### MATERIAL FOR THIS EXERCISE ###
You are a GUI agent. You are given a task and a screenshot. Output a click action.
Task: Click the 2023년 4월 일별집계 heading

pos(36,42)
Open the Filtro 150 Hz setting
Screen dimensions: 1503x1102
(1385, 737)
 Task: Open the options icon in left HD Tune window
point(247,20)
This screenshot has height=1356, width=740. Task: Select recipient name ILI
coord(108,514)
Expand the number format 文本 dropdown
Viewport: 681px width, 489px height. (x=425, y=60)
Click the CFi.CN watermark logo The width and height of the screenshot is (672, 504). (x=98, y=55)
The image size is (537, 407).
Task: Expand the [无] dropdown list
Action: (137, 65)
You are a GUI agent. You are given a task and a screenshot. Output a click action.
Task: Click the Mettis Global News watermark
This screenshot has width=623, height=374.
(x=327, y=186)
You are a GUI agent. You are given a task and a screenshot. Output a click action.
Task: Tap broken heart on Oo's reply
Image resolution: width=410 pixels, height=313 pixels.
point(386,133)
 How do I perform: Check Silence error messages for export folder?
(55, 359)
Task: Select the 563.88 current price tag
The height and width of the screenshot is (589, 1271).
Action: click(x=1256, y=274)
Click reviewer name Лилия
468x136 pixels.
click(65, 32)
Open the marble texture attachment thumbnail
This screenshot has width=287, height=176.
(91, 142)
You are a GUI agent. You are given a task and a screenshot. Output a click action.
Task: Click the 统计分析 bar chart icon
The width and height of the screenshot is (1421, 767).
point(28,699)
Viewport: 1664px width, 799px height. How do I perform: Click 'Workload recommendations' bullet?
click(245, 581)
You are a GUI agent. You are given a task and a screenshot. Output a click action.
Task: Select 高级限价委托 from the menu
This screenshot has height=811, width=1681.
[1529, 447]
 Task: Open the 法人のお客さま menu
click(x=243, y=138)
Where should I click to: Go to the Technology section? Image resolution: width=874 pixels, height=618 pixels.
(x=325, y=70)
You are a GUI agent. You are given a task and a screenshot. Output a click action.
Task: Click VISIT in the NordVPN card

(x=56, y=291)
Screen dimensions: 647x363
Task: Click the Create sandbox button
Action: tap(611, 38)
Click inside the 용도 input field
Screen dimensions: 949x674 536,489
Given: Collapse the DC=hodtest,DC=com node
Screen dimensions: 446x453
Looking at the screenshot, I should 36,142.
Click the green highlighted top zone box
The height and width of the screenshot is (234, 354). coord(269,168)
###
» TRY IT: From the line with "Click inside the 용도 input field" through the final line of the records, return each line exactly. Leave out the rest.

» ANSWER:
Click inside the 용도 input field
Screen dimensions: 949x674 536,489
Given: Collapse the DC=hodtest,DC=com node
Screen dimensions: 446x453
Looking at the screenshot, I should 36,142.
Click the green highlighted top zone box
The height and width of the screenshot is (234, 354). coord(269,168)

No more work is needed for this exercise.